Ini­cja­ty­wę po­wo­ła­nia ko­mi­sji śled­czej wy­su­nę­ła skraj­nie pra­wi­co­wa par­tia Job­bik, a po­par­ły ją ugru­po­wa­nie Po­li­ty­ka Mo­że Być In­na oraz Ko­ali­cja De­mo­kra­tycz­na by­łe­go pre­mie­ra Fe­ren­ca Gy­urcsánya (no­ta­be­ne on sam oskar­ża­ny jest o nad­uży­cia i ko­rup­cyj­ne po­wią­za­nia). Zgod­nie z kon­sty­tu­cją ko­mi­sja mo­że po­wstać, je­śli o jej utwo­rze­nie wy­stą­pi jed­na pią­ta po­słów (czy­li 78), a po­par­cie dla pro­jek­tu za­de­kla­ro­wa­ło w ubie­głym ty­go­dniu 82 de­pu­to­wa­nych. Tym­cza­sem pre­mier od­rzu­ca oskar­że­nia, twier­dząc, że są one bez­pod­staw­ne i no­szą zna­mio­na po­li­tycz­ne­go ata­ku na Fi­desz.
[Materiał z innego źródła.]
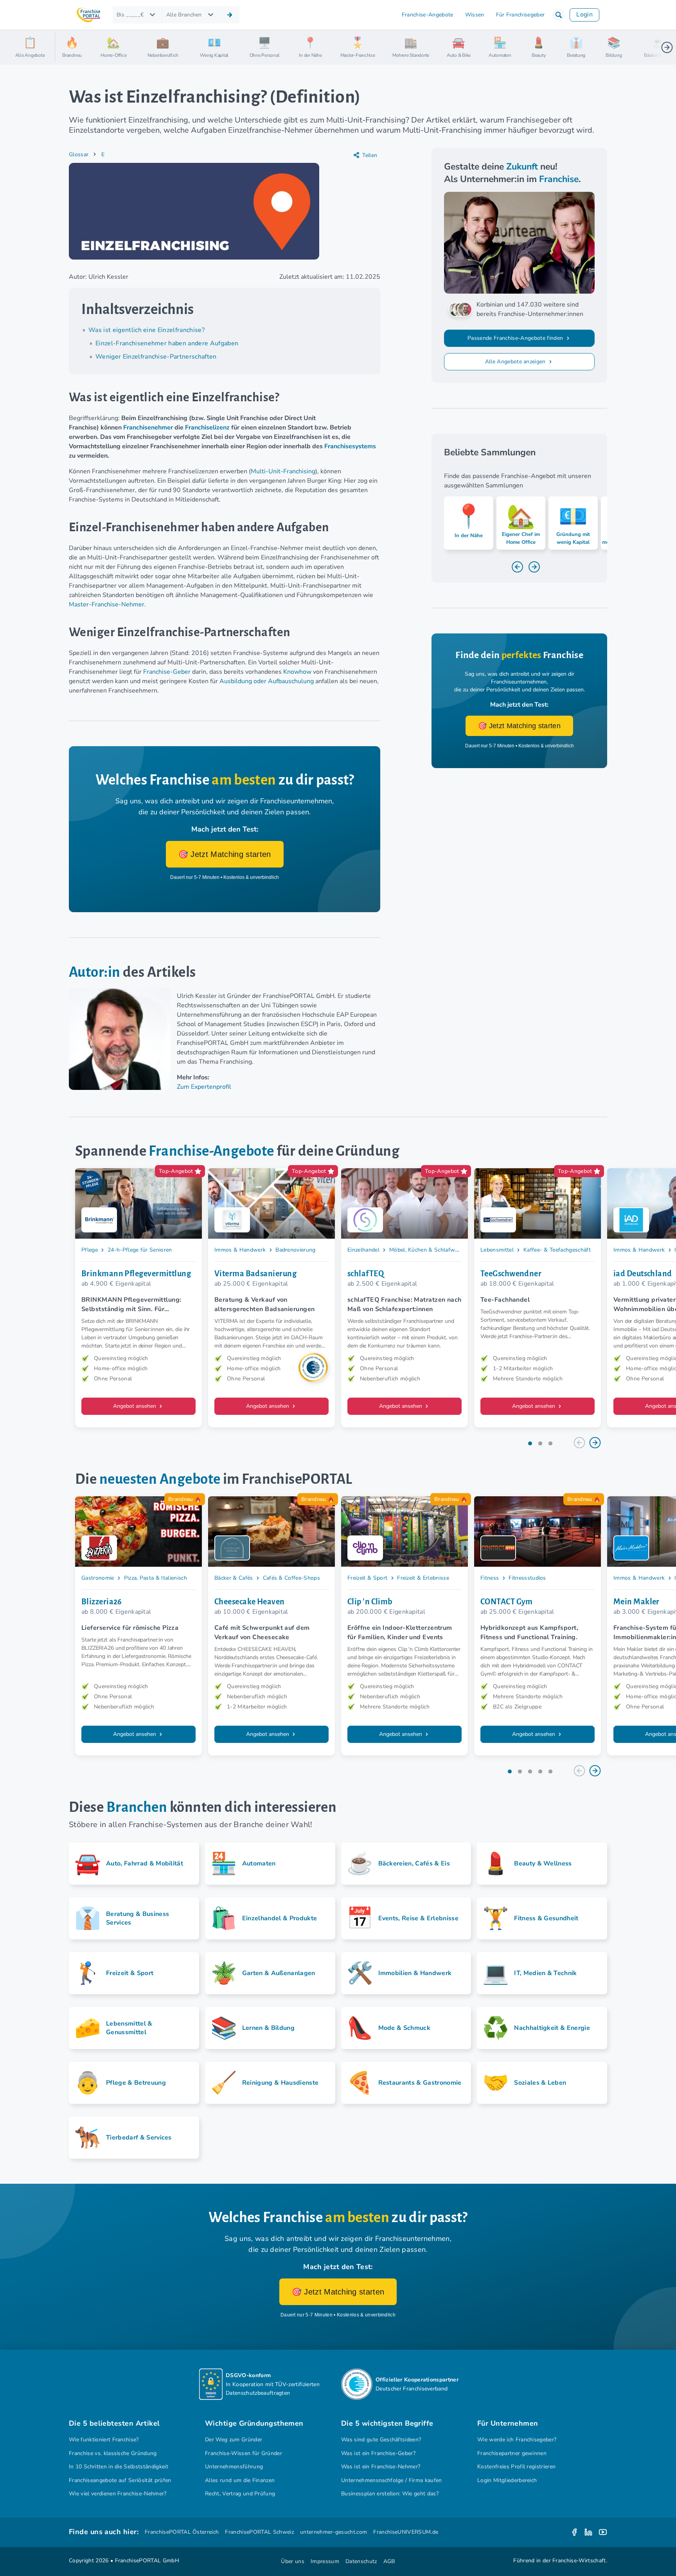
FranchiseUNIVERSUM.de (405, 2532)
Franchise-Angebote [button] (427, 14)
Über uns (292, 2561)
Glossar (78, 154)
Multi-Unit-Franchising (283, 471)
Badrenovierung (295, 1250)
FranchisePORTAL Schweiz (259, 2532)
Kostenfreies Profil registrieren (516, 2466)
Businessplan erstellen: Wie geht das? (390, 2493)
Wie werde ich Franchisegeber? (516, 2439)
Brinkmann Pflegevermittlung (136, 1273)
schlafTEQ (365, 1273)
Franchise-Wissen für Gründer (243, 2453)
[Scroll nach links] (64, 47)
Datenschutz (361, 2561)
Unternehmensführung (234, 2466)
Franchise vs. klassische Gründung (113, 2453)
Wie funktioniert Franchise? (104, 2439)
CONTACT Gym (506, 1601)
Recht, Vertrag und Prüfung (240, 2493)
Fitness (489, 1578)
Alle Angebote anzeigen (516, 361)
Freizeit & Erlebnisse (423, 1578)
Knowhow (297, 671)
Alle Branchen (184, 14)
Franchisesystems (350, 446)
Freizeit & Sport (367, 1578)
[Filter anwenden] (229, 14)
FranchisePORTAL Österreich (182, 2532)
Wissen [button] (474, 14)
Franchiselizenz (207, 427)
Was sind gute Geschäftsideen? (381, 2439)
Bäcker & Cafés (233, 1578)
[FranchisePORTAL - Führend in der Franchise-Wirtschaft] (88, 15)
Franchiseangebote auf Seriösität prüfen (120, 2480)
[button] (558, 15)
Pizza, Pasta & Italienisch (155, 1578)
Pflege (89, 1250)
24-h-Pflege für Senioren (140, 1250)
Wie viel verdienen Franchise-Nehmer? (118, 2493)
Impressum (325, 2561)
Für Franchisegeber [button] (520, 14)
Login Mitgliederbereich (507, 2480)
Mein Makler (636, 1601)
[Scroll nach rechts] (667, 47)
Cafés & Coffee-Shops (291, 1578)
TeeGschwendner (510, 1273)
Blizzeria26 (101, 1601)
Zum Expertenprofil (204, 1086)
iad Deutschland (642, 1273)
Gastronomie (97, 1578)
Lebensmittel (497, 1250)
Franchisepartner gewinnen (512, 2453)
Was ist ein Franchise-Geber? (378, 2453)
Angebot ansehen (135, 1406)
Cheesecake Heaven (249, 1601)
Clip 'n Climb (370, 1601)
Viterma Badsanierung (255, 1273)
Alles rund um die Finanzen (240, 2480)
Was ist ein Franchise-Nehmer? (380, 2466)
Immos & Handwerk (240, 1250)
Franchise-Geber (167, 671)
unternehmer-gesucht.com (333, 2532)
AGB (389, 2561)
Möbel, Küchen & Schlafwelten (428, 1250)
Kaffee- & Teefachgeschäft (557, 1250)
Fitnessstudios (527, 1578)
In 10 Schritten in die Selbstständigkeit (118, 2466)
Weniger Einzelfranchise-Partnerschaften (156, 356)
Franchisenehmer (148, 427)
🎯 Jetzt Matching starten (224, 854)
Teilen (369, 155)
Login (584, 14)
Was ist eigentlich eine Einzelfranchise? (146, 330)
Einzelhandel (363, 1250)
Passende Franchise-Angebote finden (516, 338)
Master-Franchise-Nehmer (106, 604)
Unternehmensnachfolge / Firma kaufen (391, 2480)
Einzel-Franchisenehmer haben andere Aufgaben (166, 343)
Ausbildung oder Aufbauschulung (266, 681)
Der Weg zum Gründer (233, 2439)
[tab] (530, 1443)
János Lázár, szef frak­cji par­la­men­tar­nej Fi­de­szu, oświad­czył w po­nie­dzia­łek, że żą­da­nia opo­zy­cji są „nie­zgod­ne z pra­wem". Stwier­dził, że opi­nię na te­mat za­sad­no­ści po­wo­ła­nia ko­mi­sji śled­czej po­win­na wy­ra­zić naj­pierw ko­mi­sja kon­sty­tu­cyj­na par­la­men­tu, a po­za tym każ­dy po­seł mo­że zgło­sić za­strze­że­nia w dro­dze in­ter­pe­la­cji.

Zda­niem ko­men­ta­to­rów spra­wa bę­dzie te­stem dla Fi­de­szu gło­szą­ce­go ko­niecz­ność wal­ki z ko­rup­cją. W po­przed­niej ka­den­cji to wła­śnie po­sło­wie Fi­de­szu do­ma­ga­li się utwo­rze­nia ko­mi­sji śled­czych dla zba­da­nia ko­rup­cyj­nych po­wią­zań rzą­dzą­cych wów­czas post­ko­mu­ni­stów. Za­rzu­ty do­ty­czy­ły pla­nów bu­do­wy dziel­ni­cy rzą­do­wej w Bu­da­pesz­cie oraz tzw. King Ci­ty, cen­trum roz­ryw­ki i ha­zar­du w gmi­nie Su­ko­ró.